Internode HFC NBN on OpenBSD

This is just a short note… today we finally made the jump across to the NBN. We’re running hybrid-fibre coax here in The Gap, and right now the HFC NTD is running off mains power (getting that onto solar will be a future project).

I already had my OpenBSD 6.6 router running through the ADSL terminating the PPPoE link. The router itself is a PC Engines APU2, which features 3 Ethernet ports. em0 faces my DMZ and internal network. em1 is presently plugged into the ADSL modem/router, and em2 was spare.

Thus, my interface configuration looked like this:

# /etc/hostname.em0
inet 10.20.50.254 255.255.255.0
inet6 alias 2001:44b8:21ac:70f9::fe 64
# … and a stack of !route commands for the internal subnets

# /etc/hostname.em1
up

# /etc/hostname.pppoe0
# pppoedev em1: ADSL
# pppoedev vlan2: NBN
inet 0.0.0.0 255.255.255.255 NONE \
        pppoedev em1 authproto chap \
        authname user@example.com \
        authkey mypassword up

… and of course /etc/pf.conf was configured with appropriate rules for my network. For the NBN, I read up that VLAN #2 was required, so I set up the following:

# /etc/hostname.em2  
up

# /etc/hostname.vlan2                                                                                                
vnetid 2
parent em2
up 

I then changed /etc/hostname.pppoe0 to point to vlan2 instead of em1. When the NBN NTD got installed, I tried this out… no dice, there was PADI frames being sent, but nada, nothing.

Digging around, I needed to set the transmit priority, so I amended /etc/hostname.vlan2:

# /etc/hostname.vlan2                                                                                                
vnetid 2
parent em2
txprio 1    # ← ADD THIS
up 

Bingo! I was now seeing PPPoE traffic. However I wasn’t out of the woods, nothing behind the router was able to get to the Internet. Turns out pf needs to be told what transmit priority to use.

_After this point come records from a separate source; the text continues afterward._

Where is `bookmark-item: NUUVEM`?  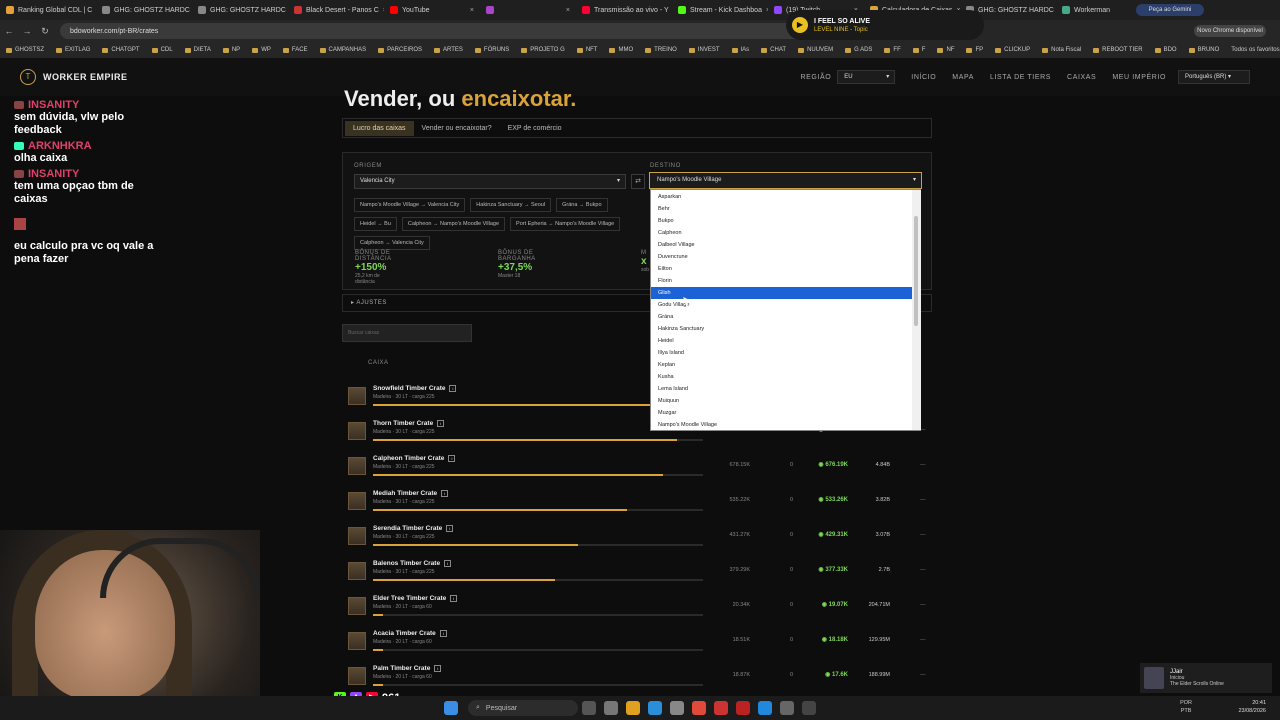
bookmark-item: NUUVEM is located at coordinates (816, 50).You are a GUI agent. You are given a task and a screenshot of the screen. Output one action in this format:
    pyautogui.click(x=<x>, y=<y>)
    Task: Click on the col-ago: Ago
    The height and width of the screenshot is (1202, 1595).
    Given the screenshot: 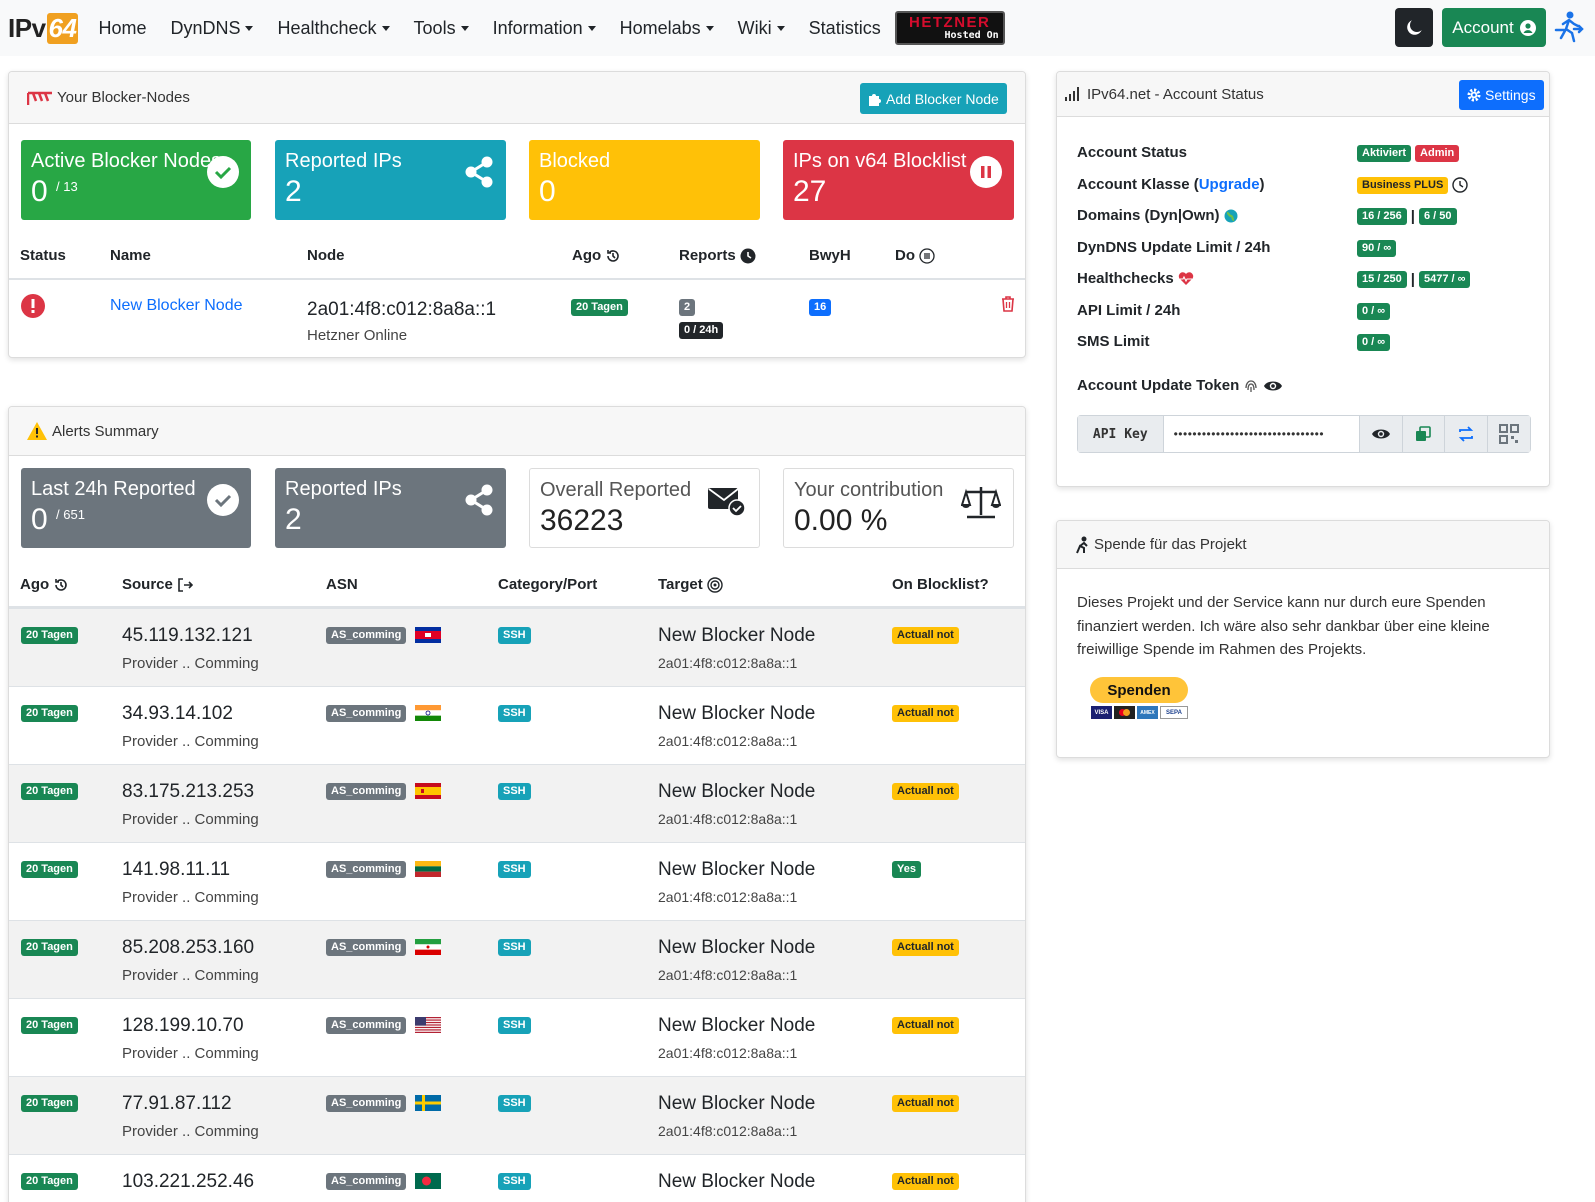 What is the action you would take?
    pyautogui.click(x=596, y=256)
    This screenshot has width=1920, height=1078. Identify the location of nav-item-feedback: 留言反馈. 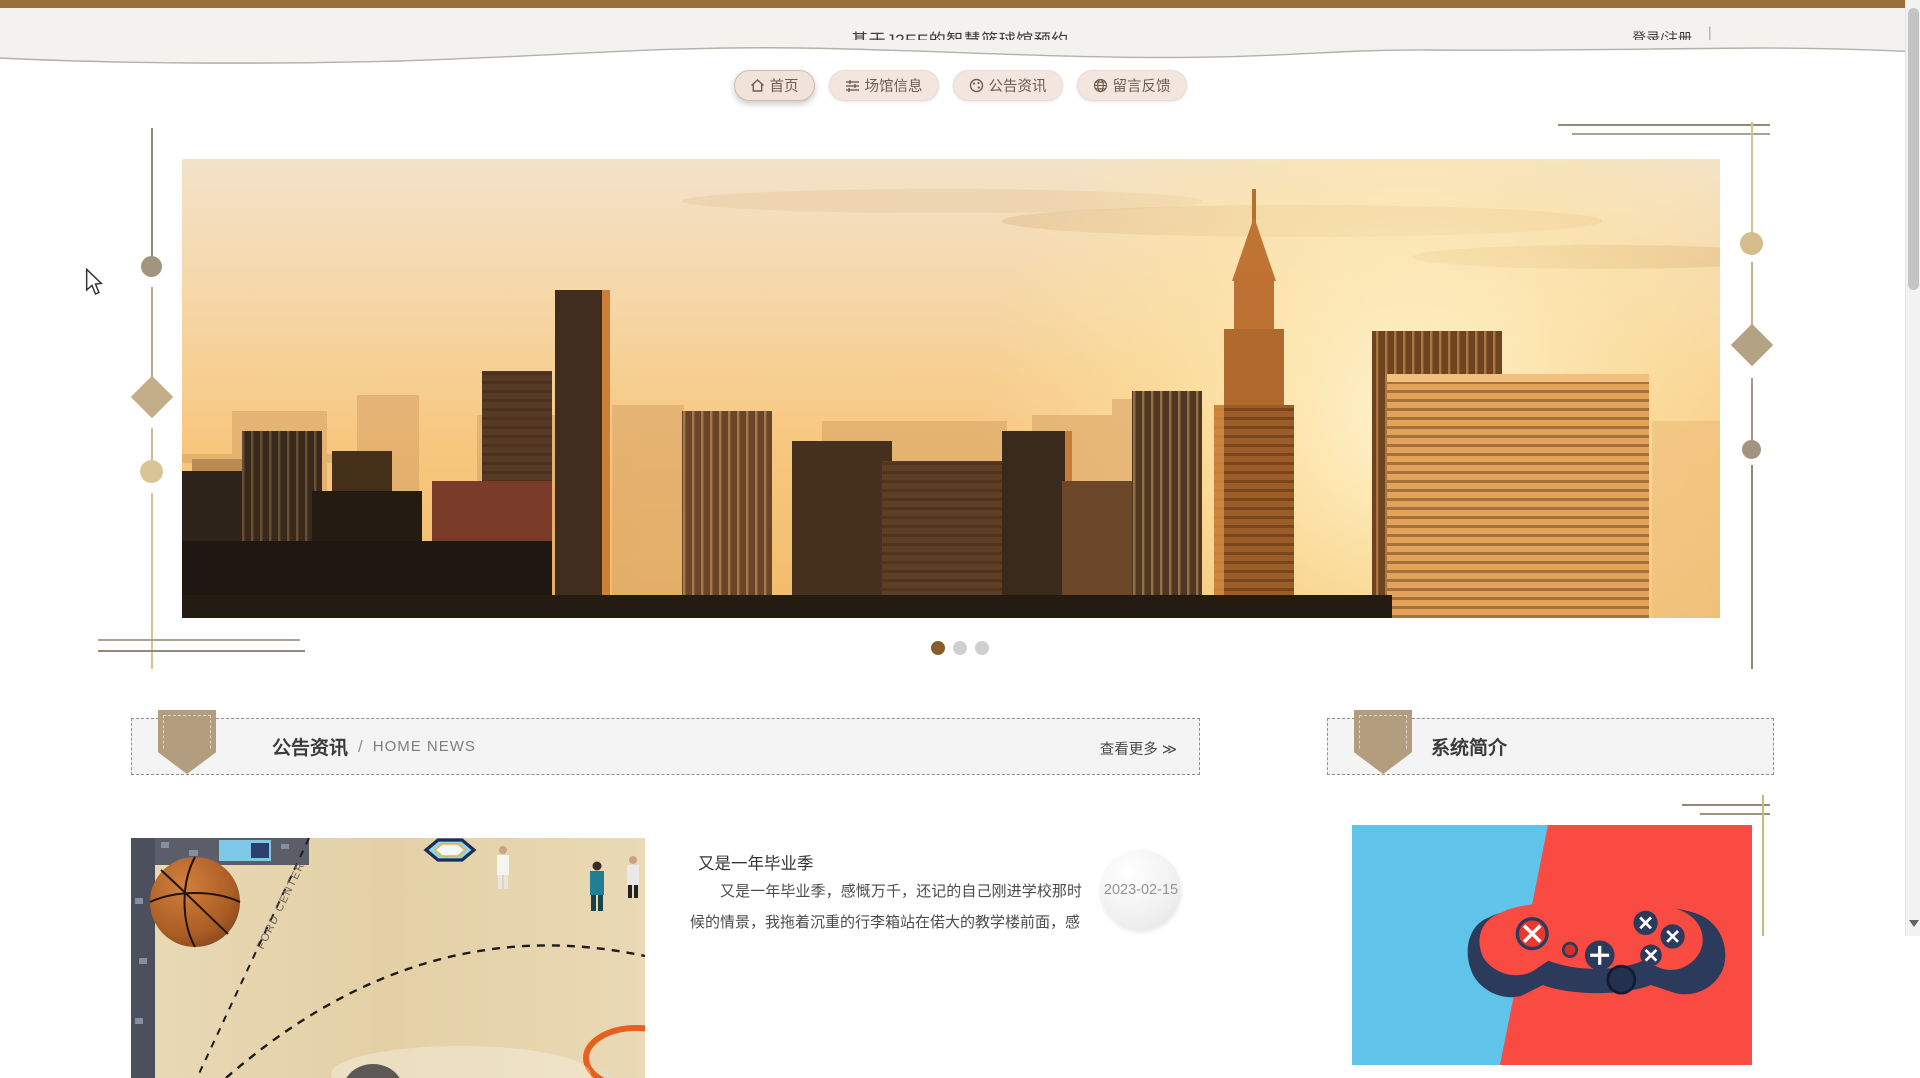
(1132, 86).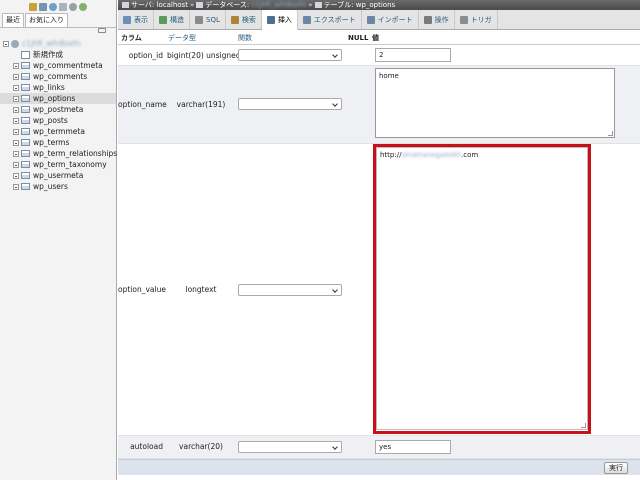  I want to click on docs-icon, so click(63, 7). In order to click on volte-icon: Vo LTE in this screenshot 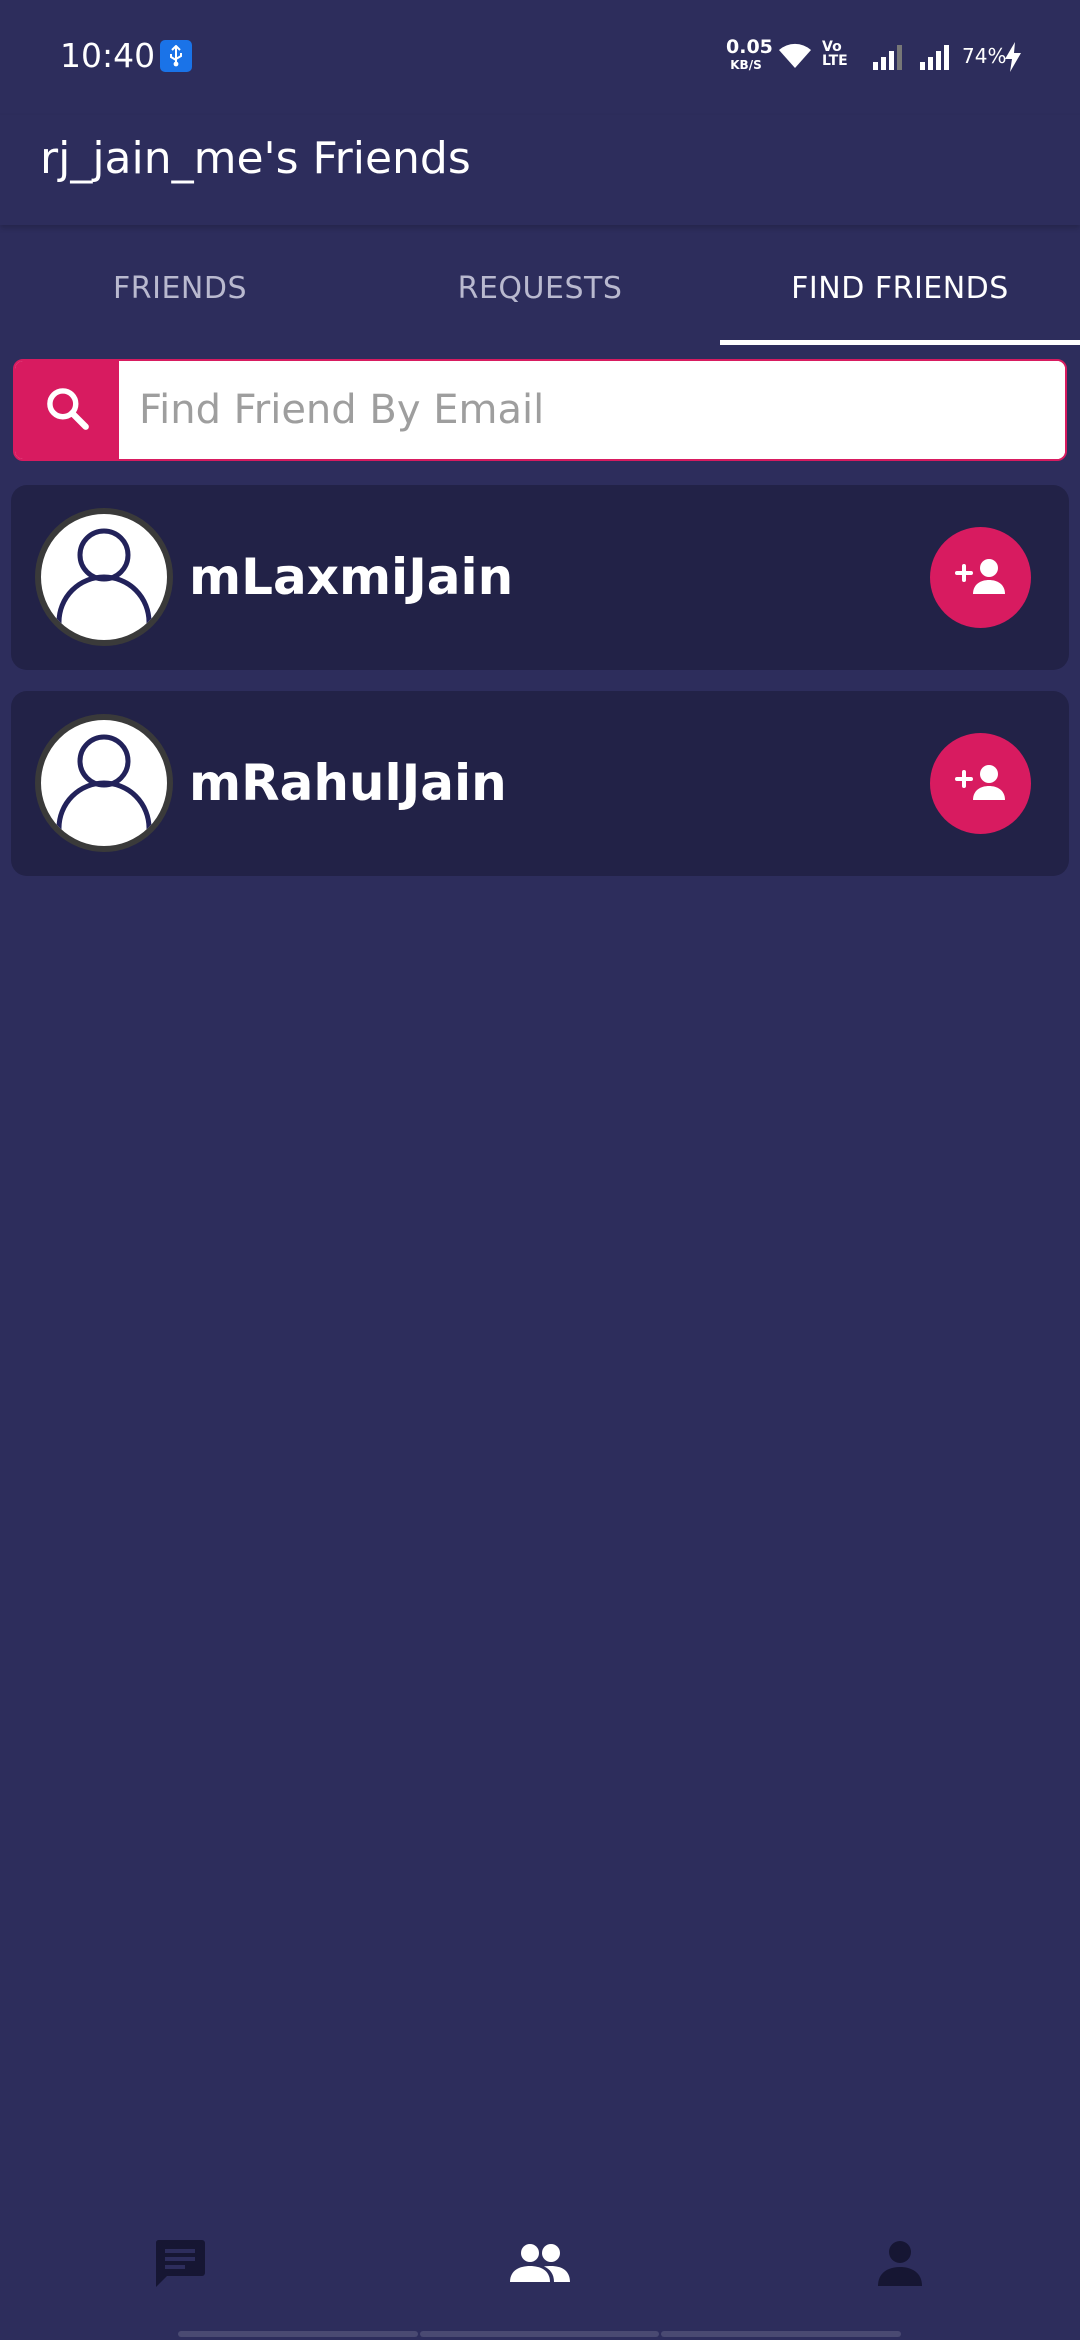, I will do `click(835, 54)`. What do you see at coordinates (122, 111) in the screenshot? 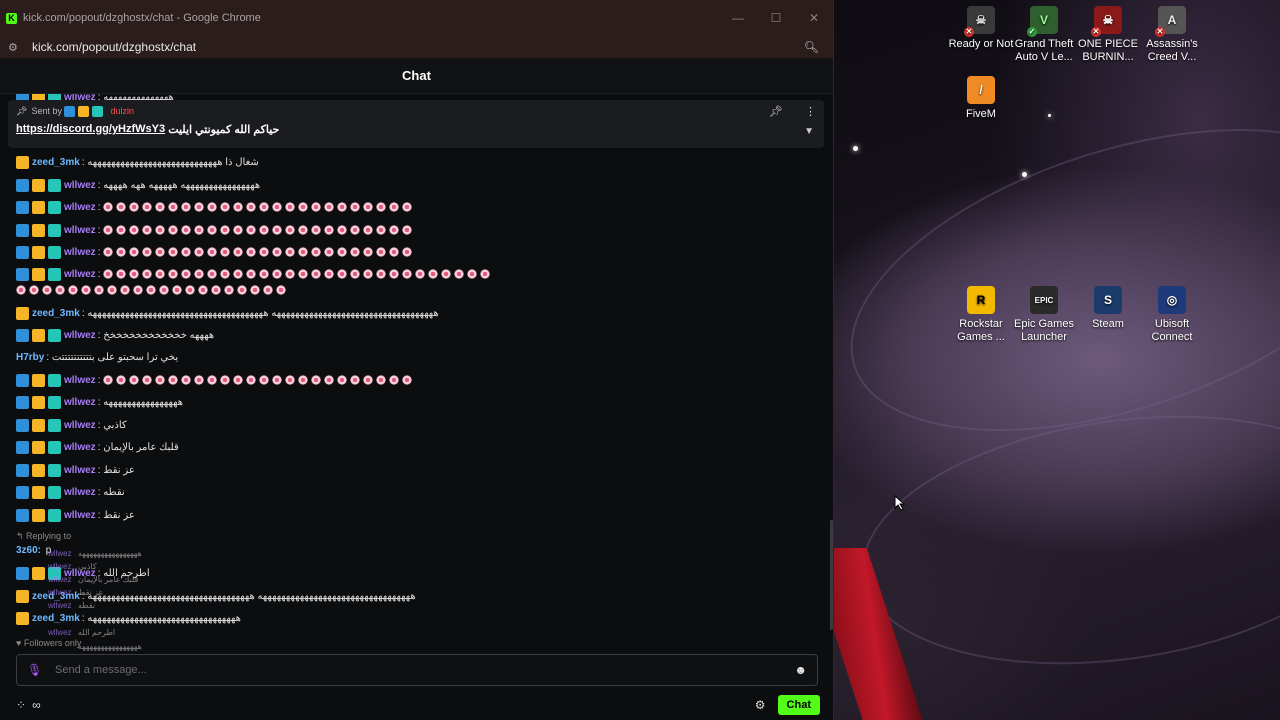
I see `pinned-sender: dulzin` at bounding box center [122, 111].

I amended my /etc/pf.conf:

# Scrub incoming traffic
match in all scrub (no-df)

# Set pppoe0 priority
match out on $external set prio 1  # ← ADD THIS

# Block all traffic by default (paranoia)
block log all
#block all

That was sufficient to get traffic working. I’m now getting the following out of SpeedTest.

~25Mbps down / ~18Mbps up on Internode HFC NBN

The link is theoretically supposed to be 50Mbps… but whatever. The primary concern is that it didn’t suddenly drop to 0Mbps when the plug got pulled in September. I’ll check again when things are “quieter” (it’ll be peak periods now), but as far as I’m concerned, this is a matter of ensuring continued service.

It already outperforms the ADSL2+ link (which was about 15Mbps / 2Mbps). Next stop will be to port the old telephone number over, but that can wait another day!